## Work required
Where the line containing "591x407 pixels." appears below, begin there and reproduce each line exactly through the last one, omitting pictures.

[Dataset entries Boundary: Start]

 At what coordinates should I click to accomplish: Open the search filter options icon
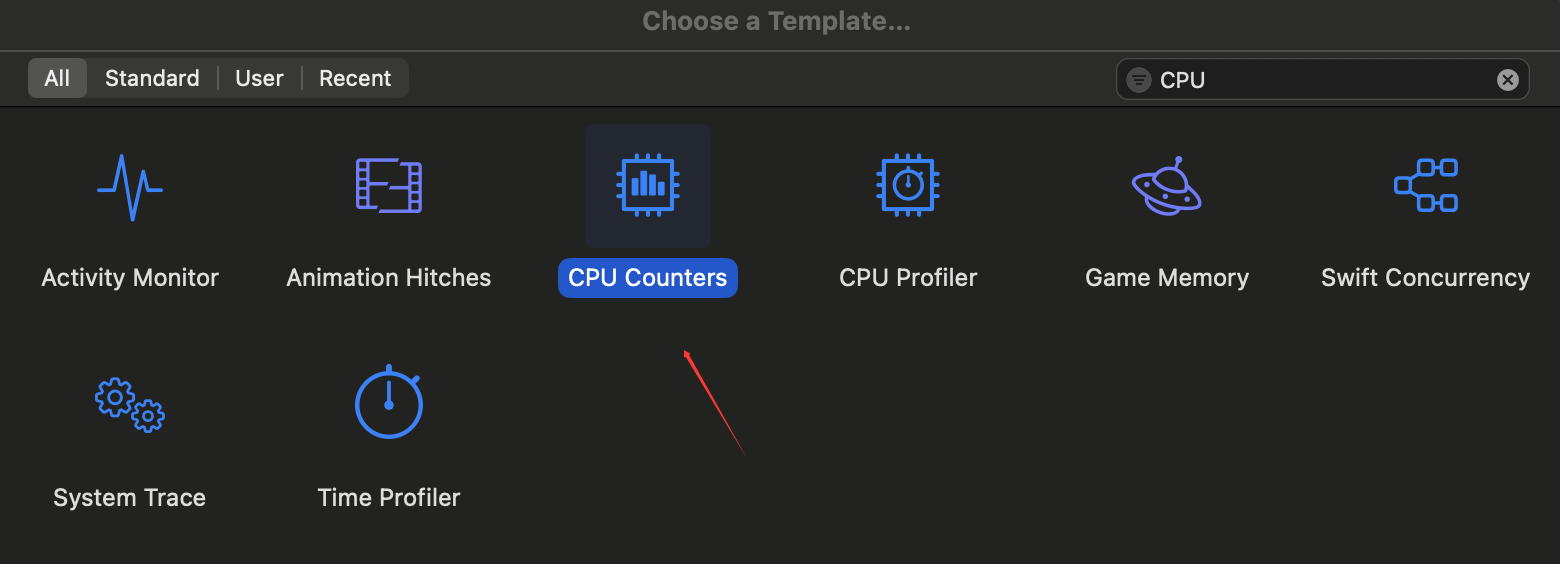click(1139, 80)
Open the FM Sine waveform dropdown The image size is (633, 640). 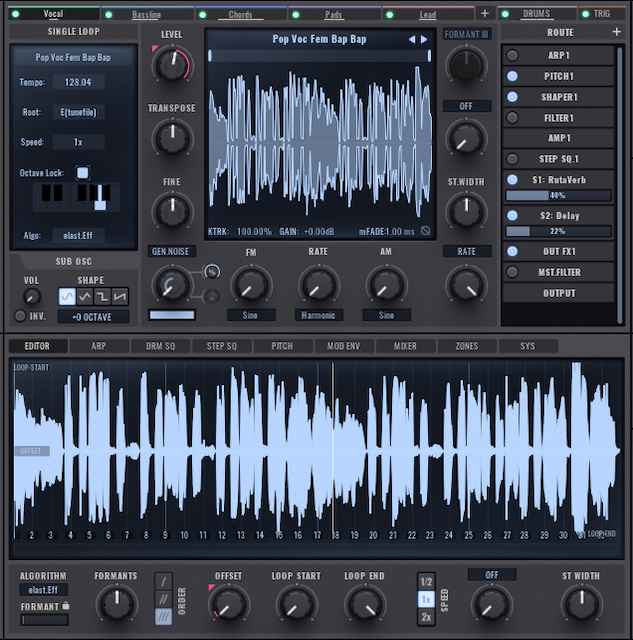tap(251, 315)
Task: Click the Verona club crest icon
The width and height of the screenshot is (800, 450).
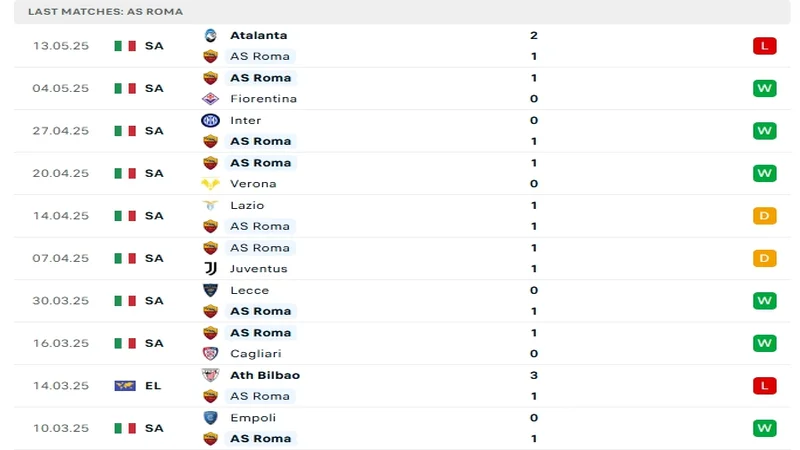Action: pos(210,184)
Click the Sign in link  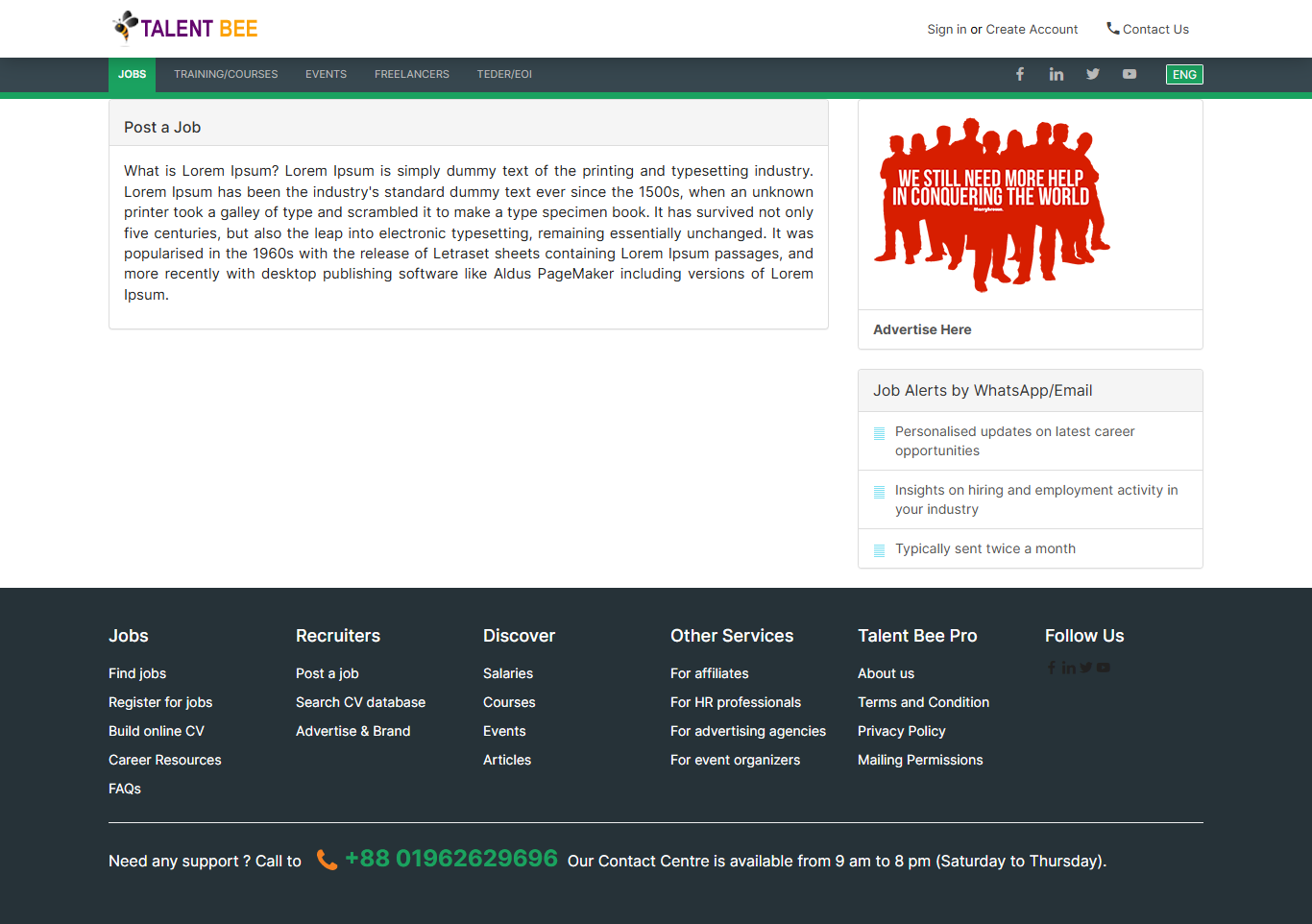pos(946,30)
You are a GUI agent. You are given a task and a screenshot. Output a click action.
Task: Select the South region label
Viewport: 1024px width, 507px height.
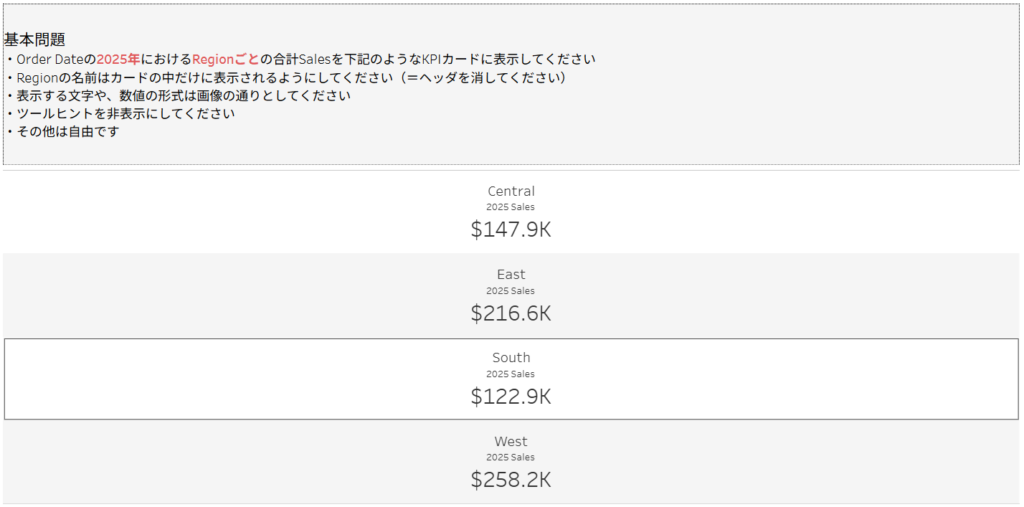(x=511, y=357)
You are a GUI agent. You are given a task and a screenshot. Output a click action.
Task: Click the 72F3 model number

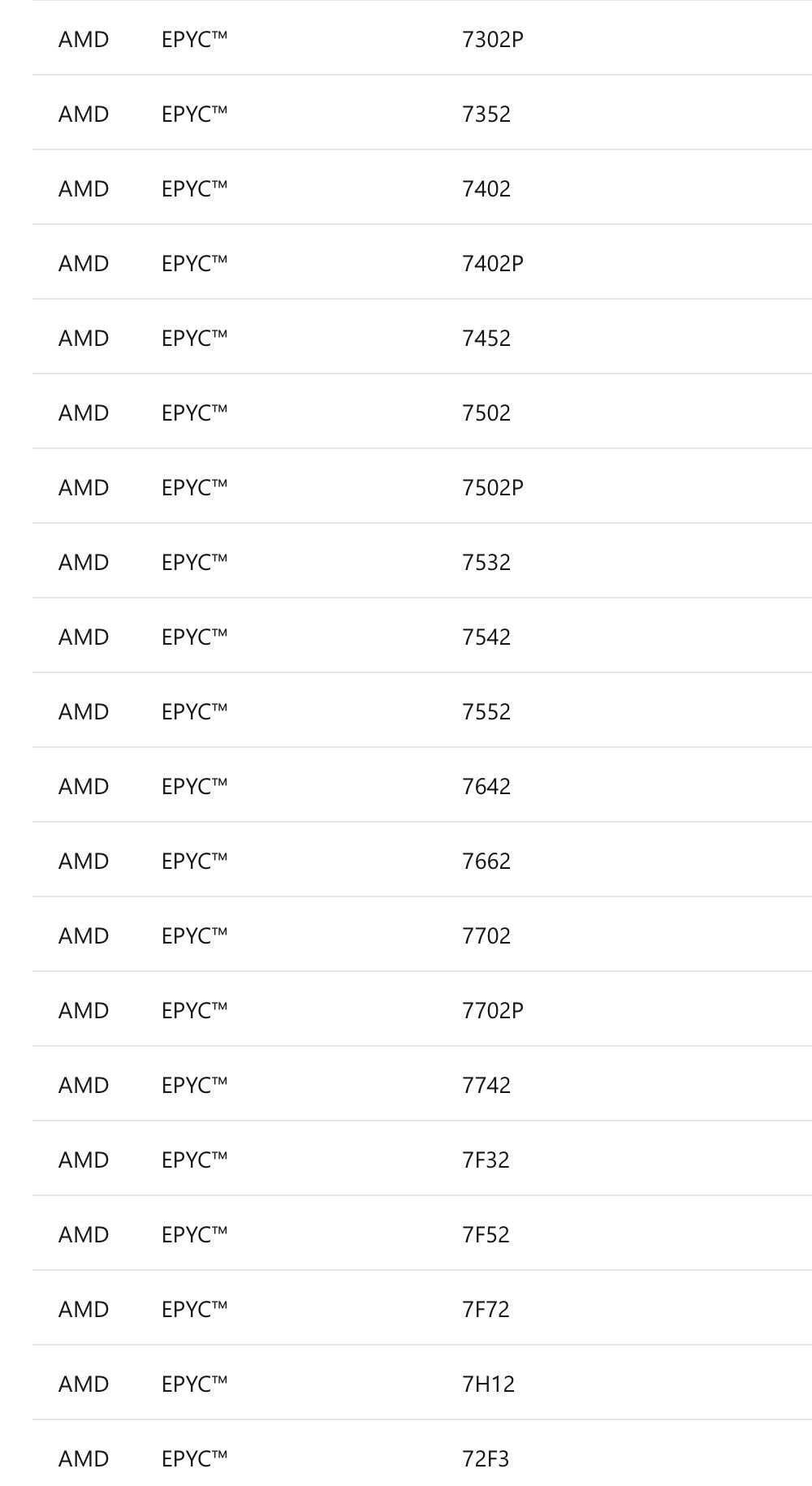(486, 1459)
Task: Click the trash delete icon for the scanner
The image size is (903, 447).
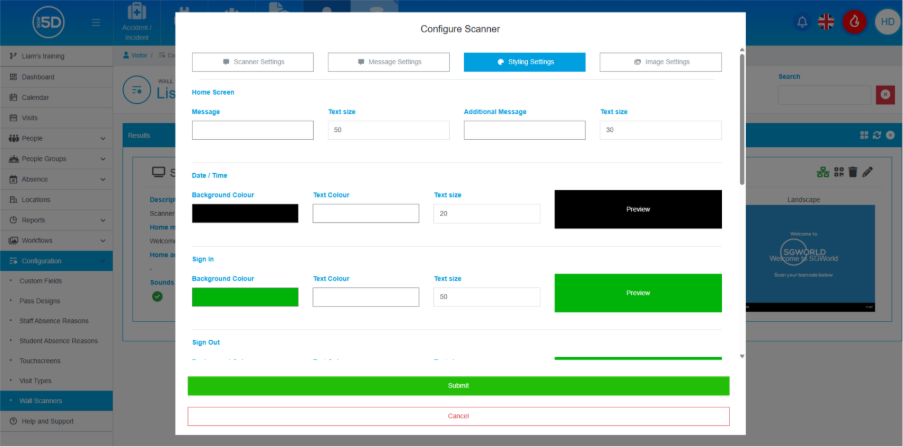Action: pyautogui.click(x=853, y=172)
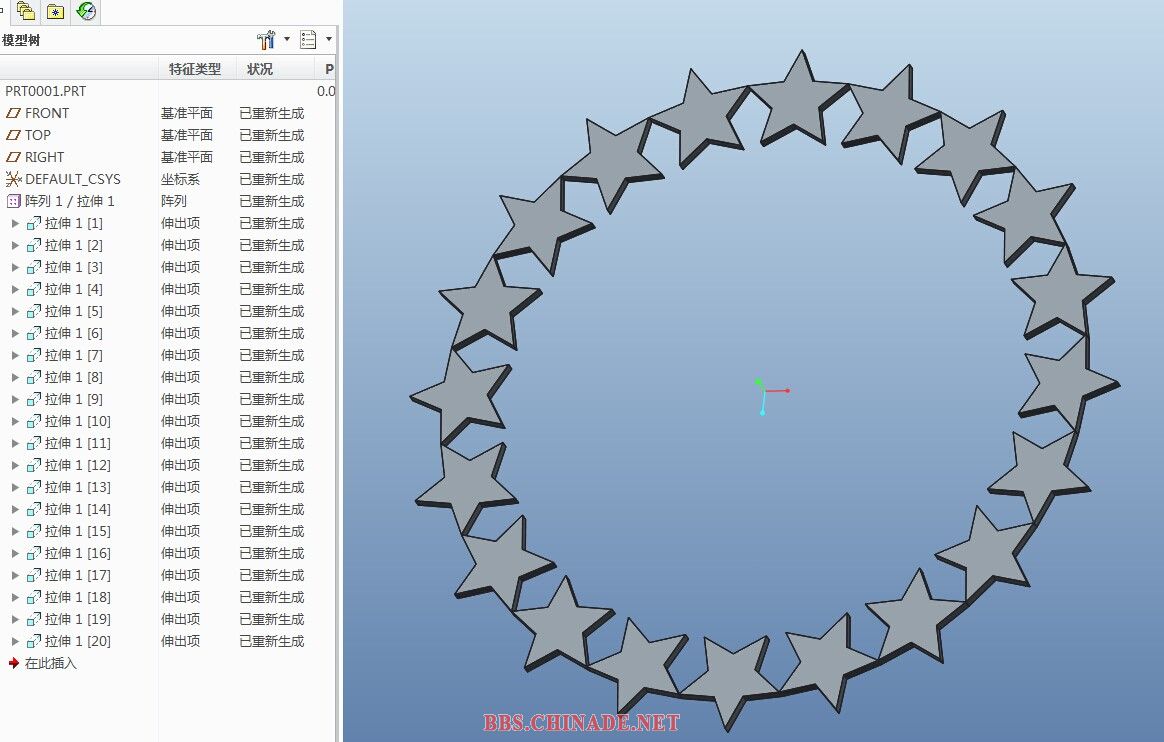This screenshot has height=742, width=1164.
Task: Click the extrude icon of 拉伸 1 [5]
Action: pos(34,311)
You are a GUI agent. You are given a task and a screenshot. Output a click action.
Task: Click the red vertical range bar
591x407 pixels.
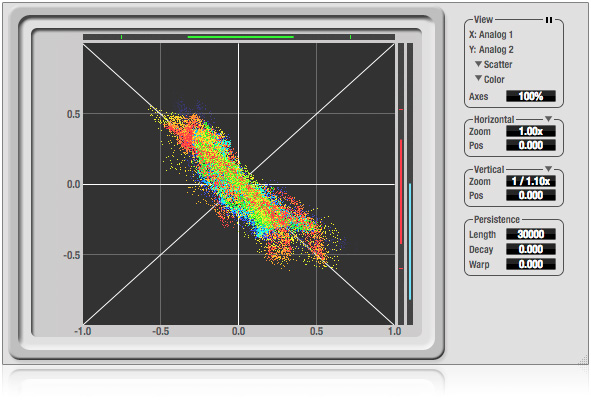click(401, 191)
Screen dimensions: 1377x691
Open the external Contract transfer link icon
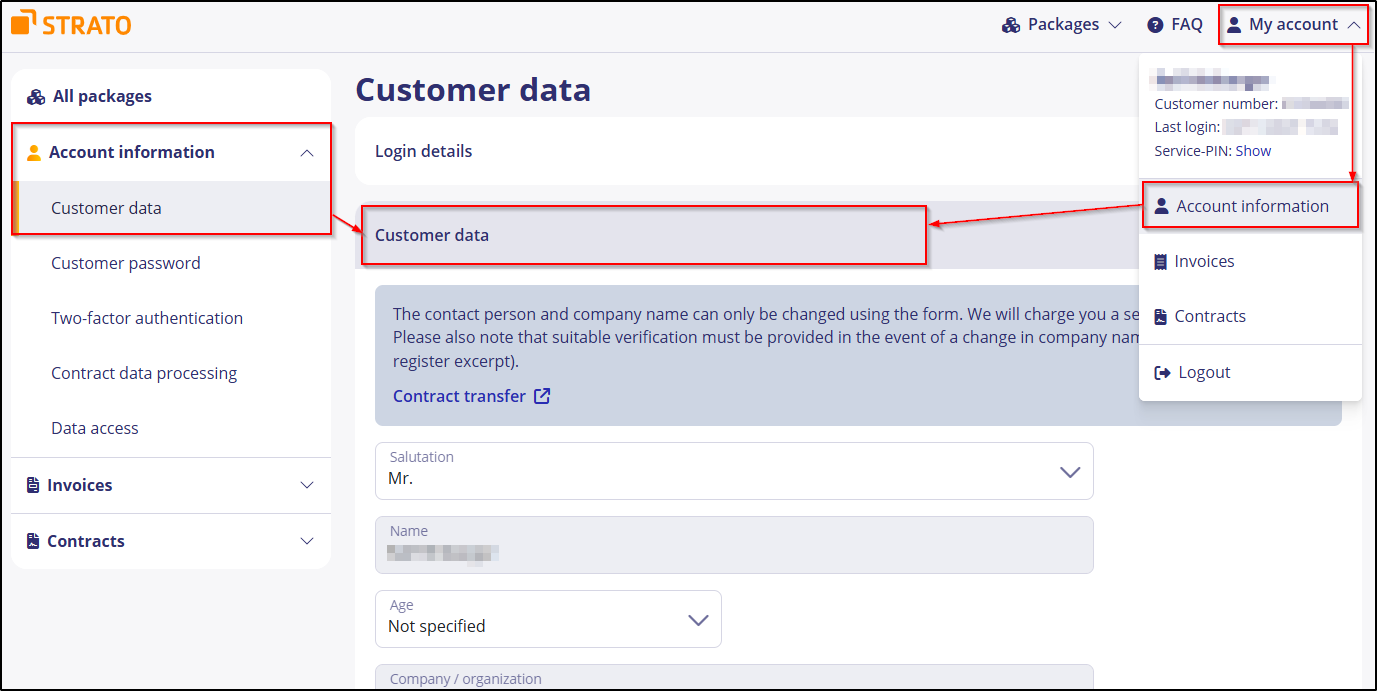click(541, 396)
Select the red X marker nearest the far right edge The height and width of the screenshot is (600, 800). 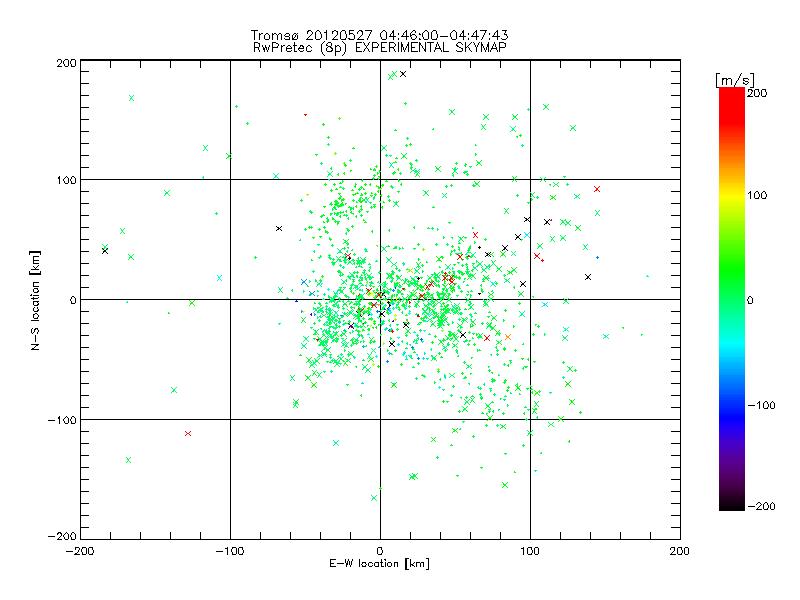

[Dataset entries Boundary: End]

## Result
591x407 pixels.
click(401, 191)
Screen dimensions: 1377x691
Open the external Contract transfer link icon
click(541, 396)
Select the red X marker nearest the far right edge The height and width of the screenshot is (600, 800). 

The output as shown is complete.